PCF is delighted for patients that Provenge has been approved for use in patients with advanced prostate cancer by the FDA. It is the first of several promising immunotherapeutic agents to make it to the clinic.

"This is a 'breakout' not a 'breakthrough' for treatment of patients," said Dr. Jonathan Simons, CEO of PCF.

"A breakthrough would be curing men; the breakout in our thinking is that some patients can live months longer with inducing their immune systems to fight their metastatic disease. Now the field gets to build upon and improve the micromanagement of the prostate cancer patient's immune system to fight their disease. Also, the concept that some day we could develop a preventative vaccine against developing prostate cancer in the first place gets a big scientific boost," said Simons.

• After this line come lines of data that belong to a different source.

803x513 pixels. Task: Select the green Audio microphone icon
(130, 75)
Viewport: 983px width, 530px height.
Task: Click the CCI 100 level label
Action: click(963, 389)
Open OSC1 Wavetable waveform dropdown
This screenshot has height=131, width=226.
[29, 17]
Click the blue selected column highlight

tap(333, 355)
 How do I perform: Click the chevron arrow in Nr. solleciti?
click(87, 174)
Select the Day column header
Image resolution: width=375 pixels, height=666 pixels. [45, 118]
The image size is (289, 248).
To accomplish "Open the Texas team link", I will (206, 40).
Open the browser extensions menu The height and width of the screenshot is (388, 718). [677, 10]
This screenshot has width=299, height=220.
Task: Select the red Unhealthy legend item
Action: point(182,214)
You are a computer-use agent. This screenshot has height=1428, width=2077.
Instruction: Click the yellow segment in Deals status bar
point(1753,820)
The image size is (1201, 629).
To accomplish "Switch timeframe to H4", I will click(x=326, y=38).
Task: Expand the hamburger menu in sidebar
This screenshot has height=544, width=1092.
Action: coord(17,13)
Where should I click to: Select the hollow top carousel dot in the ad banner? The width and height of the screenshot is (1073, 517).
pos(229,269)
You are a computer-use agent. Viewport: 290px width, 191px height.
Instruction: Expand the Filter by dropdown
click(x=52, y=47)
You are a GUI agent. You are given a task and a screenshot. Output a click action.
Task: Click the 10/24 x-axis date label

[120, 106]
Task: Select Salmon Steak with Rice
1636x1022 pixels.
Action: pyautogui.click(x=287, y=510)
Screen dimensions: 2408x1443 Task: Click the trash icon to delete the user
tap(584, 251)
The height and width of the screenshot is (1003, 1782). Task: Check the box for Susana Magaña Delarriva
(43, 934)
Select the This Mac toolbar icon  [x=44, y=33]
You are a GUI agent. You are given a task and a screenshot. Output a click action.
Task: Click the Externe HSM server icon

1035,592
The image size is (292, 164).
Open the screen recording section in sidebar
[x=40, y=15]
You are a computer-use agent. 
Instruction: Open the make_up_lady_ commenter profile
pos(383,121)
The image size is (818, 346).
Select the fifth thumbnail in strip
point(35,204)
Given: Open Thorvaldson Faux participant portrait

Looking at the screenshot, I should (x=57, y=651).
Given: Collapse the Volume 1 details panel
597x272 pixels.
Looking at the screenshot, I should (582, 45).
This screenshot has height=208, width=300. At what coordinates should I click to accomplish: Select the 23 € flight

The approval of Provenge validates 16 years of PCF research funding to identify and then harness cells in a patients' immune system to fight prostate cancer and prolong life. Since 1993, PCF has invested nearly $2 million as venture philanthropy to support dendritic cell vaccines and immunotherapy research. In the case of Provenge, PCF first provided funding to Dr. Eric Small at the UCSF in 1999 (within the PCF Clinical Therapy Consortium) to support clinical research around measuring immune responses in patients treated with Provenge (sipuleucel-t). Dr. Small's academic investigations in UCSF patients provided early scholarly preliminary data contributions to the development of Provenge by Dendreon. Results of that PCF-supported research and a placebo-controlled clinical trial were published by Dr. Small and colleagues in the Journal of Clinical Oncology in July 2000.

PCF's initial research investment has helped deliver an important new therapy for prostate cancer patients with advanced metastatic disease and contributed to the growth of Dendreon, a biomedical startup. (Dendreon is currently funding an unrestricted research grant for a three-year PCF Young Investigator to study immune biology in prostate cancer).

PCF itself is redoubling its research grant efforts to expand a scientific understanding of why certain patients benefit from immunotherapy agents such as Provenge while others do not. We need a better understanding how the human immune system can be stimulated so it can help cancer patients survive longer. Going forward, this data in advanced prostate cancer patients might also help patients with many other forms of life-threatening, metastatic cancers.